By David Shepardson, Rajesh Kumar Singh and Allison Lampert
WASHINGTON, April 22 (Reuters) – The Trump administration is in advanced talks about a potential rescue of low-cost carrier Spirit Airlines, which is struggling to exit bankruptcy, people familiar with the matter told Reuters.
The discussions underscore one of the unintended consequences of the Iran war launched by Washington: a surge in jet fuel prices that is rippling through the aviation industry, squeezing margins and pushing weaker airlines closer to the brink.
Fuel costs have roughly doubled since the conflict began, forcing carriers to raise fares, cut flights and scramble to preserve cash.
For Spirit, which was already struggling to turn a profit before the fuel shock, the spike has intensified doubts about whether it can survive on its own.
The U.S. government is weighing a financing package that could include lending the airline up to $500 million in exchange for warrants, the Wall Street Journal reported.
A source familiar with the matter said Spirit and the federal government are in advanced discussions and hope to finalize terms soon, while a second source said Washington could receive warrants that could be exchanged for a significant equity stake as part of any deal.
It remains unclear what authority the administration would use to provide such support, and any intervention would be unusual outside of broader industry-wide relief programs.
President Donald Trump told CNBC on Tuesday that he would prefer to see Spirit acquired, but said government involvement was possible, signaling a willingness to intervene in a company that has become a test case for the industry’s fragility.
The Commerce and Transportation departments declined to comment.
White House spokesperson Kush Desai said the administration was monitoring the situation but did not confirm talks. He added that Spirit would have had a “much firmer financial footing” had the Biden administration not blocked its merger with JetBlue.
FUEL SHOCK HITS WEAKEST PLAYERS HARD
Airlines globally are grappling with a sharp rise in jet fuel prices after the U.S.-Israeli war on Iran disrupted oil flows and traffic through the Strait of Hormuz, a critical energy chokepoint.
The spike has forced carriers to raise ticket prices and cut unprofitable routes as costs outpace their ability to pass them on to consumers.
Spirit is particularly exposed.
The airline built its turnaround plan assuming fuel costs of about $2.24 a gallon in 2026 and $2.14 in 2027, according to its March disclosures. By mid-April, prices were around $4.24 a gallon — roughly double those levels.

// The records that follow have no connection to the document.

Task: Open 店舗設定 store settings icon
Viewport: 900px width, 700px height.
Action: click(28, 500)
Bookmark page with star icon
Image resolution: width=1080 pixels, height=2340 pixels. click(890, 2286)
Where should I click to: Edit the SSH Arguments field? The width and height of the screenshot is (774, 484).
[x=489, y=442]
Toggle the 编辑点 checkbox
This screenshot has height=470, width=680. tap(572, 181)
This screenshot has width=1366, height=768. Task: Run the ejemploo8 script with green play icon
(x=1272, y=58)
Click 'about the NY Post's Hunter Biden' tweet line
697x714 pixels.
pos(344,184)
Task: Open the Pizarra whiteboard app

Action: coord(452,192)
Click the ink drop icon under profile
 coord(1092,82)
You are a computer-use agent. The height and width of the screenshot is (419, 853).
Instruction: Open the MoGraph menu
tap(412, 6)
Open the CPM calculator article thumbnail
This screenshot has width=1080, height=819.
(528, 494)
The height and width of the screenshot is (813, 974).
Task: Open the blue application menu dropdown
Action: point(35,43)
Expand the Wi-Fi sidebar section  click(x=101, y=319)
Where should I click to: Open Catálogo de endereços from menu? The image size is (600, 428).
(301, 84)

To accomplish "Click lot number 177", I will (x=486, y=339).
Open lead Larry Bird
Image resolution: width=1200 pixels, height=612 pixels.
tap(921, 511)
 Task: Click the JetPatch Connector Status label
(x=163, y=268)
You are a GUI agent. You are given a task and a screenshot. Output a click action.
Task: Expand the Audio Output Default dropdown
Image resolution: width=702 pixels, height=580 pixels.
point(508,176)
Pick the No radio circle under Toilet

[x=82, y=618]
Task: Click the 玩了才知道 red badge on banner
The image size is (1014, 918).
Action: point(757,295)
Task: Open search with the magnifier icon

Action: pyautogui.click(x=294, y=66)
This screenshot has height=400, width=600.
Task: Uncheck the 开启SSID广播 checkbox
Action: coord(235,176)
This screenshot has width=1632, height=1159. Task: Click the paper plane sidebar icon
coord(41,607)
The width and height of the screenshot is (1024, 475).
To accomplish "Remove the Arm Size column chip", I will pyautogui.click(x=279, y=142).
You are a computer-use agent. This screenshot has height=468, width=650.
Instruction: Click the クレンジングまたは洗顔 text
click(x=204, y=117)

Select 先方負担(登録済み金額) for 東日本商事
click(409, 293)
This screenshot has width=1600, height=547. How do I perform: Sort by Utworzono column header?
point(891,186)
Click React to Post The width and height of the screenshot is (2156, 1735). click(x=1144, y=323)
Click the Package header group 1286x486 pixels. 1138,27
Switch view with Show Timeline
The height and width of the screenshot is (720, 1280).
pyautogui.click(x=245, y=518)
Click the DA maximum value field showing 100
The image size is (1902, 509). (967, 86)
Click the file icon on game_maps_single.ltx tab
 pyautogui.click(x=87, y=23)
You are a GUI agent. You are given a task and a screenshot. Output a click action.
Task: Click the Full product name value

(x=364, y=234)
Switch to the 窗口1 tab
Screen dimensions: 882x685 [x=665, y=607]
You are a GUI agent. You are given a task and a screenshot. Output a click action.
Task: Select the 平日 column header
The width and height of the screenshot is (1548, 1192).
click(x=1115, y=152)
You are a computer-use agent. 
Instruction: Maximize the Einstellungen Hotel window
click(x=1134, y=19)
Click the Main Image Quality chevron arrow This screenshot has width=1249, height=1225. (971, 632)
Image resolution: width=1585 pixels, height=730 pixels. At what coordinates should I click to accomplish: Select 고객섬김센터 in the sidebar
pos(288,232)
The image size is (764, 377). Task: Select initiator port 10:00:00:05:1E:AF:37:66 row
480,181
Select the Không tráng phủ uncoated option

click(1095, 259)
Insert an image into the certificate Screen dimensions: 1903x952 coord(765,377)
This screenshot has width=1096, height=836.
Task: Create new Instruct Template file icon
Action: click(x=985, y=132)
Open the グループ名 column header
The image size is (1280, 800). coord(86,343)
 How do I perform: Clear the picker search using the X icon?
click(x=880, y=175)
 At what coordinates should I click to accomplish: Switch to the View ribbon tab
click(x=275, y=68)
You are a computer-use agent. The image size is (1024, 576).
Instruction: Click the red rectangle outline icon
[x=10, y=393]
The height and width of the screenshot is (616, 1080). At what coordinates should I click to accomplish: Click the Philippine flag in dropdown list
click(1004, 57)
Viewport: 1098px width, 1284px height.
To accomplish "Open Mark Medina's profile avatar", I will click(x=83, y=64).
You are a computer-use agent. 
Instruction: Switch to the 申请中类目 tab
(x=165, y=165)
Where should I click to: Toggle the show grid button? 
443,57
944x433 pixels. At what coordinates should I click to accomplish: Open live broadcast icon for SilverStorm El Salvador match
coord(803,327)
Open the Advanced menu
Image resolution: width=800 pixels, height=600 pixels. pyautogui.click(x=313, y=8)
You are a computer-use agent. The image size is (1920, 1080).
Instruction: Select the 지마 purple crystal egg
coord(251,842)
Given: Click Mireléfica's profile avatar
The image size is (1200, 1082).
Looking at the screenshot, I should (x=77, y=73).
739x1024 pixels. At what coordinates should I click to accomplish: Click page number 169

That gap has undermined its restructuring strategy, which already relied on aggressive cost cuts and a smaller fleet. Spirit has said it plans to shrink to roughly 76 to 80 aircraft by the third quarter of 2026, about a third of its pre-bankruptcy size.
PRECEDENT RISKS EMERGE
J.P. Morgan analysts said Spirit seeking government aid was a scenario they had been internally debating, noting that higher fuel prices were now “impeding its planned reorganization” and raising the risk that liquidation could be imminent.
While the analysts said it made sense for Spirit to explore all possible sources of capital, they warned that any bailout could set a difficult precedent.
“Should the administration afford any sort of cash infusion, we believe JetBlue and Frontier would be inclined to quickly follow,” they said, adding that such a move could eventually draw in larger carriers and distort competition across the industry.
United Airlines CEO Scott Kirby also struck a skeptical tone this week, calling Spirit’s business model fundamentally flawed and questioning whether it could cover its operating costs.
Transportation Secretary Sean Duffy raised similar concerns about using public funds to support the airline.
“What we don’t want to do is put good money after bad,” Duffy said in a Reuters interview. “Would we just forestall the inevitable and then own that?”
He added that it was unclear whether any buyer would emerge for Spirit. “If no one else wants to buy them, why would we buy them?” he said.
SPIRIT EXIT COULD BOOST FARES
Analysts and industry officials also say Spirit’s potential collapse could reshape competition in key markets. Its exit would materially reduce capacity in places such as Fort Lauderdale, boosting fares and strengthening pricing power for surviving airlines, including rivals like JetBlue and Frontier.
Duffy warned that rescuing one struggling airline could open the door to broader intervention. “If you do Spirit, who comes next?” he said. “If Spirit goes away, it’s better for JetBlue. If we bail out Spirit, I can’t imagine that JetBlue would love that.”
Spirit declined to comment on the talks but said it continues to operate normally.